Mexico in the Fight Between the Great Powers

May Day, 2019, Mexico City

The government of López Obrador (AMLO) carries banners with capitalist slogans like the internal market, sovereignty, the regulation of investment to prevent bribes. He promotes “acceptable” capitalism for the “population” by distributing crumbs to the workers. Some polls find approval of the government “among the population” to be over 80%.

There is little talk about how AMLO’s way of governing fits into the dispute among imperialists.

The great powers are dividing up the world: the markets, the sources of raw materials and above all the workers’ labor power. AMLO’s government is involved in this fight. It tries not to declare itself openly on the Chinese-Russian side. However, it takes advantage of the dispute. It continues the policy of its predecessors: “public-private” investment, militarization of the country, austerity for the workers.

AMLO’s detractors accuse him of scaring off foreign investment. The rating agencies (Ficht, Moody’s, Standard & Poor’s) attacked his plan to have Pemex build an oil refinery in Dos Bocas, Tabasco. He got away with it by first guaranteeing the debt repayment on the established terms.

The value of the peso continues fluctuating but has not returned to 20 per dollar.

Capitalism is still in control under AMLO’s “fourth transformation.” It’s behind the controversial “Mayan train,” a project to build a rail line running 1500 kilometers through southern Mexico.   Coffee production is taken over by large corporations: “If they want the economy to grow by 4%, Nestlé, go!”

Foreign investment will be respected. It will have guarantees.
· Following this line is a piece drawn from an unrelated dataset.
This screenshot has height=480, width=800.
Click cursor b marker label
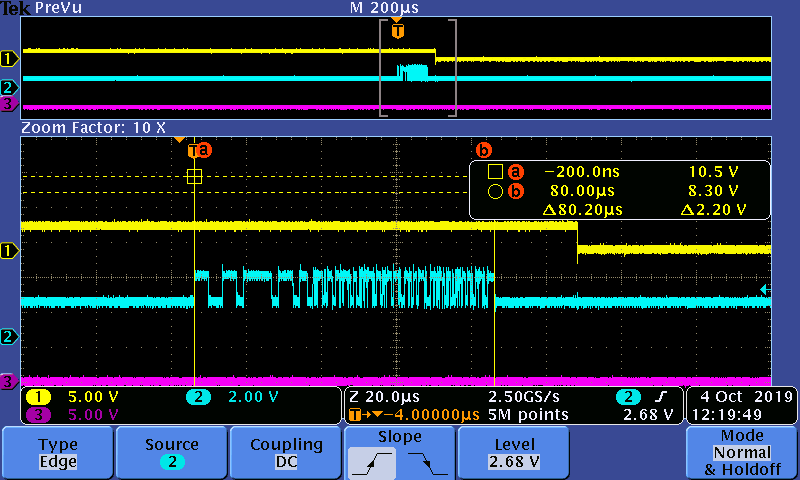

The bourgeoisie in Mexico still does the major part of its business with U.S. capitalists. However, it continues to diversify its investors and business partners. European investment has grown faster that of the U.S. capitalists. So has that of Asian capitalists: Japan, Korea and lately China. Huawei is one example.

European Union and U.S. capitalists are fighting over US sanctions on European companies investing in Cuba.   Mexican and other capitalists will surely fight for a larger share of the profit pie with their U.S. partners.
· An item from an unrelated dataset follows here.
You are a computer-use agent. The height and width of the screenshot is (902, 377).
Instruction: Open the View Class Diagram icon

Carlos Slim himself (owner of América Móvil) will expand his business in the U.S. and in Cuba.   Cemex, the Zambrano family’s international cement company, may try again in Cuba if the threat of sanctions is overcome.

The workers gain nothing by supporting one or the other capitalist side. We need to free ourselves from all of them. We need to constitute ourselves as a class. Building the ICWP will be the process where we will forge the conditions of our emancipation.

There were 15 federal strikes in the first quarter of this year at factories, government institutions, supermarkets and universities. The Communist movement was not a factor in these struggles.

We have a long way to go to achieve the mobilization of the masses for Communism.

In our last meeting we saw the need for a strategy to achieve greater unity among active members, to study our line rigorously, and to recruit new members. All this to be able to better respond to the conditions generated by AMLO’s government, the capitalist crisis, and the inter-imperialist rivalry in this part of the world.